What to produce:
Return, exactly and in full, the lines of the records below starting at the one with "The height and width of the screenshot is (524, 986)." and ending at the one with "Click the 翎风引擎:4.0 version link", and no other lines.

[Supplied material — start]

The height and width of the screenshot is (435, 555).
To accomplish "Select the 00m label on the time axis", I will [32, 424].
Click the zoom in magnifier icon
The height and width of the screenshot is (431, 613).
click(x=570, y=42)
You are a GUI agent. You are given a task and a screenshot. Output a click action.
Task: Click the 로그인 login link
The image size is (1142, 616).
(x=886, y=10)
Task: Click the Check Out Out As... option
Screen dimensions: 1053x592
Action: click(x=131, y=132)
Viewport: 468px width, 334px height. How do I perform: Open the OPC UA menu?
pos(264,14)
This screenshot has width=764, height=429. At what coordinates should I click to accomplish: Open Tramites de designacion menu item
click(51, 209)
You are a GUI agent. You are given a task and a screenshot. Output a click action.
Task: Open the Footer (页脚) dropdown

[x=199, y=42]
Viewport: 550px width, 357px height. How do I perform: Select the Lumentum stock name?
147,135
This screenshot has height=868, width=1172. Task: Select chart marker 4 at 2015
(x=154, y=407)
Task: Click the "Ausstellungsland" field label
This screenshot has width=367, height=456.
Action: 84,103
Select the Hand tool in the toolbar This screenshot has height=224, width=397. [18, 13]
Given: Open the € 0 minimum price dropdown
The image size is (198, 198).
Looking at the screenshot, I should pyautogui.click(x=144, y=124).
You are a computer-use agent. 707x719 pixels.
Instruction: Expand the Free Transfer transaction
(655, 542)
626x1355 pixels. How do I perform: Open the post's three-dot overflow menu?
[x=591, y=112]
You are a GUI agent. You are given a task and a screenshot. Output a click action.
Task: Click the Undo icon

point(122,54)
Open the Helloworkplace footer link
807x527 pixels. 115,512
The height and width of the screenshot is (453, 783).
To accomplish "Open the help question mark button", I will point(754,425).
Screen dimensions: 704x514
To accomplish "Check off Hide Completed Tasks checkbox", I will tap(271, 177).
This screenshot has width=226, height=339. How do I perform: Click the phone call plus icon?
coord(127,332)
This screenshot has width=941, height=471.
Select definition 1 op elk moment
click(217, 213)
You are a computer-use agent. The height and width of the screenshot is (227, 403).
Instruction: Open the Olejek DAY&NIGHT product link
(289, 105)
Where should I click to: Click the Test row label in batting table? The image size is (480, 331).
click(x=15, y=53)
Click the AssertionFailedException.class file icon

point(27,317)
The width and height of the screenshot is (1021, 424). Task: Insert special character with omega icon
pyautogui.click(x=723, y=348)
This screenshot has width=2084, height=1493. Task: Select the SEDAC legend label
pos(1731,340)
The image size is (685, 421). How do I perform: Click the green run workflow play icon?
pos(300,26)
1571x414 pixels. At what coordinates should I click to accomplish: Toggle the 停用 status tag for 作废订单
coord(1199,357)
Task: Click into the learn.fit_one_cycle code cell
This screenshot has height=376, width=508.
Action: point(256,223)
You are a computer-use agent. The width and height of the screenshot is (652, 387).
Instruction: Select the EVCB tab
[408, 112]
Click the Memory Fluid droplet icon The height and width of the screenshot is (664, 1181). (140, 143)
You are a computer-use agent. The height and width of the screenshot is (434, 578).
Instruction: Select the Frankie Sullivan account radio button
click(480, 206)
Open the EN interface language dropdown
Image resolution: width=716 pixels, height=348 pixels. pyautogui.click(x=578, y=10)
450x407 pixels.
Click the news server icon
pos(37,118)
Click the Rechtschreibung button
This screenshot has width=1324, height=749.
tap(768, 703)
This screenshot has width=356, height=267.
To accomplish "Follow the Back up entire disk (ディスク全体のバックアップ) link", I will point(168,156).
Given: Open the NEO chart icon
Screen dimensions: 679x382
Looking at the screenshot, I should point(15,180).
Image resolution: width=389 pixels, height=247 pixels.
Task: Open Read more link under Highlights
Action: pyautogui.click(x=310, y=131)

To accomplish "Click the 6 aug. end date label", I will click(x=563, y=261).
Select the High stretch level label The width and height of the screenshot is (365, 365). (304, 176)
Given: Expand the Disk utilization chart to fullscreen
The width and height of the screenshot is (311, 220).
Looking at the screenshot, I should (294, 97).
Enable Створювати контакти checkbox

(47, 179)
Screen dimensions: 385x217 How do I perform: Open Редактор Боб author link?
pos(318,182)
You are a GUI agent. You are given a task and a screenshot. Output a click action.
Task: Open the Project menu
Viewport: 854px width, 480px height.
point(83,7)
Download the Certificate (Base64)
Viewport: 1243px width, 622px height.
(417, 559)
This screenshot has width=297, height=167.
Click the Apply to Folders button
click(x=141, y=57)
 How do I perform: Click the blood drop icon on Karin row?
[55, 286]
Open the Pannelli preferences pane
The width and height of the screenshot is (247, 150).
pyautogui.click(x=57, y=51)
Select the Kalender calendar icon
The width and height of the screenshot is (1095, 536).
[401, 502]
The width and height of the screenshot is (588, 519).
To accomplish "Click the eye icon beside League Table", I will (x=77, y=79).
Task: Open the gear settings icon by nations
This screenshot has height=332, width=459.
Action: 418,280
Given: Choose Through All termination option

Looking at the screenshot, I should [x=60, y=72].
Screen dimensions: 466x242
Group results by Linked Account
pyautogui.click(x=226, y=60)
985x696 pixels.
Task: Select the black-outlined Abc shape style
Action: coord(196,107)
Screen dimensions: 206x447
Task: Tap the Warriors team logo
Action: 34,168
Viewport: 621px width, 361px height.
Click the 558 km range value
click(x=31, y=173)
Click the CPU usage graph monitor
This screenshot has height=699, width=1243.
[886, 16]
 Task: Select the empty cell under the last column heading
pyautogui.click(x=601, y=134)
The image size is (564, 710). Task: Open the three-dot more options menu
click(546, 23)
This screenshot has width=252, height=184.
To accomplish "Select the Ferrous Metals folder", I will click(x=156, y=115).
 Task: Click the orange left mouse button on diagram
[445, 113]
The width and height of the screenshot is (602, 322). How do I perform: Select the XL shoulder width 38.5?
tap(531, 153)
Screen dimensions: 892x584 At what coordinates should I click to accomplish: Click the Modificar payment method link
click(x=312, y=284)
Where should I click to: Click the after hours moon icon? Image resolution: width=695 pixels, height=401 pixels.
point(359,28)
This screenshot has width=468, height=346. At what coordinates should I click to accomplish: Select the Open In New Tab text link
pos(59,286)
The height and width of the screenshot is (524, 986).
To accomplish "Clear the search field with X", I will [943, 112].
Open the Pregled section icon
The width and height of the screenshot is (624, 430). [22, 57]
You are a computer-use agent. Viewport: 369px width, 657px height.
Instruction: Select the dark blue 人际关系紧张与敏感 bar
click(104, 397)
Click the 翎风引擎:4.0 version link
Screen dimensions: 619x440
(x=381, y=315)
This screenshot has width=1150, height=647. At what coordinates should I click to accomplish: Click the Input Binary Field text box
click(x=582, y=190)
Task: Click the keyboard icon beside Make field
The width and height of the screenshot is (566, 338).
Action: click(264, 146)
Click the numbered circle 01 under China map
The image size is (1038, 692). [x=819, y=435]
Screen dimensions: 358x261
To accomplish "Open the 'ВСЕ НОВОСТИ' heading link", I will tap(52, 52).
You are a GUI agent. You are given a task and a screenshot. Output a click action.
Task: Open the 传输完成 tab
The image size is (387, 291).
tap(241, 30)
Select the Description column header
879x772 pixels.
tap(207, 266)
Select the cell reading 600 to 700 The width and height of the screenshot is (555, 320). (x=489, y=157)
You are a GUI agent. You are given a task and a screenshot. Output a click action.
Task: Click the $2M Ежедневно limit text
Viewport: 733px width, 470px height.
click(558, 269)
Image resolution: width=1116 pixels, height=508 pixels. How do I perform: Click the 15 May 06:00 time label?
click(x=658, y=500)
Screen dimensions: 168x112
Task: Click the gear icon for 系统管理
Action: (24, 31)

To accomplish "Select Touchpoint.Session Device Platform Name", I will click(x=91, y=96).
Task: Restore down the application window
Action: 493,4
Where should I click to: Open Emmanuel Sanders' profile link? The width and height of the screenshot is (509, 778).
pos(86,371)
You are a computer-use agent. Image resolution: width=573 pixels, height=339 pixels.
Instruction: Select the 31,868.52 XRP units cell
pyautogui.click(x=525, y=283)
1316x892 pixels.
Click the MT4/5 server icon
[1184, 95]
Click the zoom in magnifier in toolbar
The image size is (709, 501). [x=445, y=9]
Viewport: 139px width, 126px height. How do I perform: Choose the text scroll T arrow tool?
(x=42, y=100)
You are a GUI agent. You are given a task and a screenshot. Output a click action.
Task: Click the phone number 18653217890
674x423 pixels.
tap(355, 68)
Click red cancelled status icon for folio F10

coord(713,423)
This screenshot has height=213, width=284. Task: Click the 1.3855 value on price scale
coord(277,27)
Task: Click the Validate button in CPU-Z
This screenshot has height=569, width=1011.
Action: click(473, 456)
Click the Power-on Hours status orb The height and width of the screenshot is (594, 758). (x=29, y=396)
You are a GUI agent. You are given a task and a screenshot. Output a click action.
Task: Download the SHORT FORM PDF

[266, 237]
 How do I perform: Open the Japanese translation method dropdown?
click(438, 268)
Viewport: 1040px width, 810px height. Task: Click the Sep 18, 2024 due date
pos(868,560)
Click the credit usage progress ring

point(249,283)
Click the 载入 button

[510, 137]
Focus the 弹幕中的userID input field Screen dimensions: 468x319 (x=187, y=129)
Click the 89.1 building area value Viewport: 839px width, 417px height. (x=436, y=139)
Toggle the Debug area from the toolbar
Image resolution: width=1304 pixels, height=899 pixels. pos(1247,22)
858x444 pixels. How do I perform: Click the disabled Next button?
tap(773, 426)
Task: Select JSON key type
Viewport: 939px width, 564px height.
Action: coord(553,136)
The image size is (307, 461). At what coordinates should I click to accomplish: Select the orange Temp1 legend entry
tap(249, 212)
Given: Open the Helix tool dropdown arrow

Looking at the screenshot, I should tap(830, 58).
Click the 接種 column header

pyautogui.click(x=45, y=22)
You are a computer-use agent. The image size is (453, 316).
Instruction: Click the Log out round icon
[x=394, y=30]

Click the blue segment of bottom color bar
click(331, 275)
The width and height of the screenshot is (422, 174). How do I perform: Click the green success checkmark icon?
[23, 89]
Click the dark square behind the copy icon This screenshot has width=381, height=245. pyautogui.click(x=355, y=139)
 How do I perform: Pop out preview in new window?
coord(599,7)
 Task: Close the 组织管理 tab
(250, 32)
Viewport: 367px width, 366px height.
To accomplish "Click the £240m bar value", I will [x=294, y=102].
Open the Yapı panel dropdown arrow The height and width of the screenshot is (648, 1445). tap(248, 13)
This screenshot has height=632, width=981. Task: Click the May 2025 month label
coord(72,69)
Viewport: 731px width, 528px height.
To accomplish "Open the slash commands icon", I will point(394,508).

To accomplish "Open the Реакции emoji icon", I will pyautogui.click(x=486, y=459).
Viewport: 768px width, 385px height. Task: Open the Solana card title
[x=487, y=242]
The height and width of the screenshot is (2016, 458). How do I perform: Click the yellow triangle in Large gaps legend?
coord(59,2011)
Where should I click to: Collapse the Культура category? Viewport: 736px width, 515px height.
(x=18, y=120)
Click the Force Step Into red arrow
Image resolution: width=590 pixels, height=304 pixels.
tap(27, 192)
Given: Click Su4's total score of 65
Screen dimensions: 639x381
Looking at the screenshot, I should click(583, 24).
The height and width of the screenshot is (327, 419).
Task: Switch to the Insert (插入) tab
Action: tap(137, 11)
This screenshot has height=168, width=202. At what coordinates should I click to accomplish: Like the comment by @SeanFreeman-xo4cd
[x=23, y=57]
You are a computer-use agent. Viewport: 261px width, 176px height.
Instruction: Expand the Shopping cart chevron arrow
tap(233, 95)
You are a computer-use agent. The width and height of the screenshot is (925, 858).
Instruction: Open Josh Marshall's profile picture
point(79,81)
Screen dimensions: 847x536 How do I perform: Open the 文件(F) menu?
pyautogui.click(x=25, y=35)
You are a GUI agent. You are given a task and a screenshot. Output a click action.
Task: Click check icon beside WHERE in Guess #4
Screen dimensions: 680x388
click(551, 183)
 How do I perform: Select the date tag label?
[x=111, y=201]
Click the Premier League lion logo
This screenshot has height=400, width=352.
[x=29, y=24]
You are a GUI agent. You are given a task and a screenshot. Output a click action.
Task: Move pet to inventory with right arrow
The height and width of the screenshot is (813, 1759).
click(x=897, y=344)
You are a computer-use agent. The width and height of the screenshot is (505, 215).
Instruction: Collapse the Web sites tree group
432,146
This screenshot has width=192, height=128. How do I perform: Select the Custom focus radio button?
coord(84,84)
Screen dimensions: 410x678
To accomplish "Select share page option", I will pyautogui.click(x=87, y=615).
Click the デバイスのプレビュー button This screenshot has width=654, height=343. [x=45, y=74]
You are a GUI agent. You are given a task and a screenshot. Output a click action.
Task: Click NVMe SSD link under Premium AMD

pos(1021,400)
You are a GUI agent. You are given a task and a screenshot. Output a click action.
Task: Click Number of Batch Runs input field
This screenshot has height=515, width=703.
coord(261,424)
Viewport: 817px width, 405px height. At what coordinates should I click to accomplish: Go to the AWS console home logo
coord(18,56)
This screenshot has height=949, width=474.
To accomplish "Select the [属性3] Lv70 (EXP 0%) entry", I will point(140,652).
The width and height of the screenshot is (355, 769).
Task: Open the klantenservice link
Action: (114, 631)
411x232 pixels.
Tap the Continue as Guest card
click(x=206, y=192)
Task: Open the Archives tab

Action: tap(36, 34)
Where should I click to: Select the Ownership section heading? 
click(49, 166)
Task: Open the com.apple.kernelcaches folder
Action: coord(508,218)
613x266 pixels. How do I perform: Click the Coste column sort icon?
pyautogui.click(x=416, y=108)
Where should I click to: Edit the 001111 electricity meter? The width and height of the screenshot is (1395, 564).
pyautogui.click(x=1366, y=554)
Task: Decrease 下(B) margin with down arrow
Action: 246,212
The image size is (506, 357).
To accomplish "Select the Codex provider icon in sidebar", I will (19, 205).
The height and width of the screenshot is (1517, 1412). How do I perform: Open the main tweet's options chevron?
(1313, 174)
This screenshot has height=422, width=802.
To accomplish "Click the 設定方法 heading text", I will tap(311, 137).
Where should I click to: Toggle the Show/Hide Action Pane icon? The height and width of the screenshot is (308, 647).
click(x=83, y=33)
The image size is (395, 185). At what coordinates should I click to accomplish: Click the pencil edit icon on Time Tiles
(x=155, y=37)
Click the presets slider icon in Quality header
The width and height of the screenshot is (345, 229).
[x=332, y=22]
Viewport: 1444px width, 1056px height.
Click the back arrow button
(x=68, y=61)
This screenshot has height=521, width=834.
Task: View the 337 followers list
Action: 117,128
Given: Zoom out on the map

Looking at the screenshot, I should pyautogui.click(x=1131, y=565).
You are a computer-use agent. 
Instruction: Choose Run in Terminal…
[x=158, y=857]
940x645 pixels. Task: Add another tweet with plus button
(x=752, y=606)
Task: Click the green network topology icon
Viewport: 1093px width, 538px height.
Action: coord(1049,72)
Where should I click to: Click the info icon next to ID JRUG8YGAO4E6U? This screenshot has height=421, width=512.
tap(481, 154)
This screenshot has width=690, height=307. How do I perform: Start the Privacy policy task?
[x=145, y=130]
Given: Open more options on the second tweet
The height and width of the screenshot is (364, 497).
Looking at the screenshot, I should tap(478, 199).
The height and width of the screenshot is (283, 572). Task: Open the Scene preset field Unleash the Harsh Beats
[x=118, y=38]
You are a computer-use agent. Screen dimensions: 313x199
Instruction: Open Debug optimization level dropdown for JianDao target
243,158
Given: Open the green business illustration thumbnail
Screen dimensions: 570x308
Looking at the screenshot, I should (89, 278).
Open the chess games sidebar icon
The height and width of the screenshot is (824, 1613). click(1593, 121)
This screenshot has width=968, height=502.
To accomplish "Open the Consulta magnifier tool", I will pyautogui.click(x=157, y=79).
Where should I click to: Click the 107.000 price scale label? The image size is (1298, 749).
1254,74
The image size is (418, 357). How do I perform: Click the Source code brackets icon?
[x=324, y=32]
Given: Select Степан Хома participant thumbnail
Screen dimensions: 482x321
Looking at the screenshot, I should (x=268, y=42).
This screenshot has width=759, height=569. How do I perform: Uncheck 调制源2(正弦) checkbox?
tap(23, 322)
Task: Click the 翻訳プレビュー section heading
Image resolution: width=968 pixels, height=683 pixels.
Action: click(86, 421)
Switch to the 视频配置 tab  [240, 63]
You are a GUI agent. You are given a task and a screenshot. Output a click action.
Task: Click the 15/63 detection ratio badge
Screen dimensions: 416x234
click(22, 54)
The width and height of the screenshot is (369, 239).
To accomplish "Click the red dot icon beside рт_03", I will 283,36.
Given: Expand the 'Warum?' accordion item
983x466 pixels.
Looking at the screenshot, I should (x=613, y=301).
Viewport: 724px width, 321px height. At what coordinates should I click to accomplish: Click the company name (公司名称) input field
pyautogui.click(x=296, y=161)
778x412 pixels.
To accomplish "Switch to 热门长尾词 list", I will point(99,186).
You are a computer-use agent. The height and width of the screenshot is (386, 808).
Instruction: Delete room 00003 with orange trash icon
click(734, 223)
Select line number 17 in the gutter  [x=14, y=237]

[Supplied material — finish]

Output of the exercise:
The height and width of the screenshot is (524, 986).
To accomplish "Clear the search field with X", I will [943, 112].
Open the Pregled section icon
The width and height of the screenshot is (624, 430). [22, 57]
You are a computer-use agent. Viewport: 369px width, 657px height.
Instruction: Select the dark blue 人际关系紧张与敏感 bar
click(104, 397)
Click the 翎风引擎:4.0 version link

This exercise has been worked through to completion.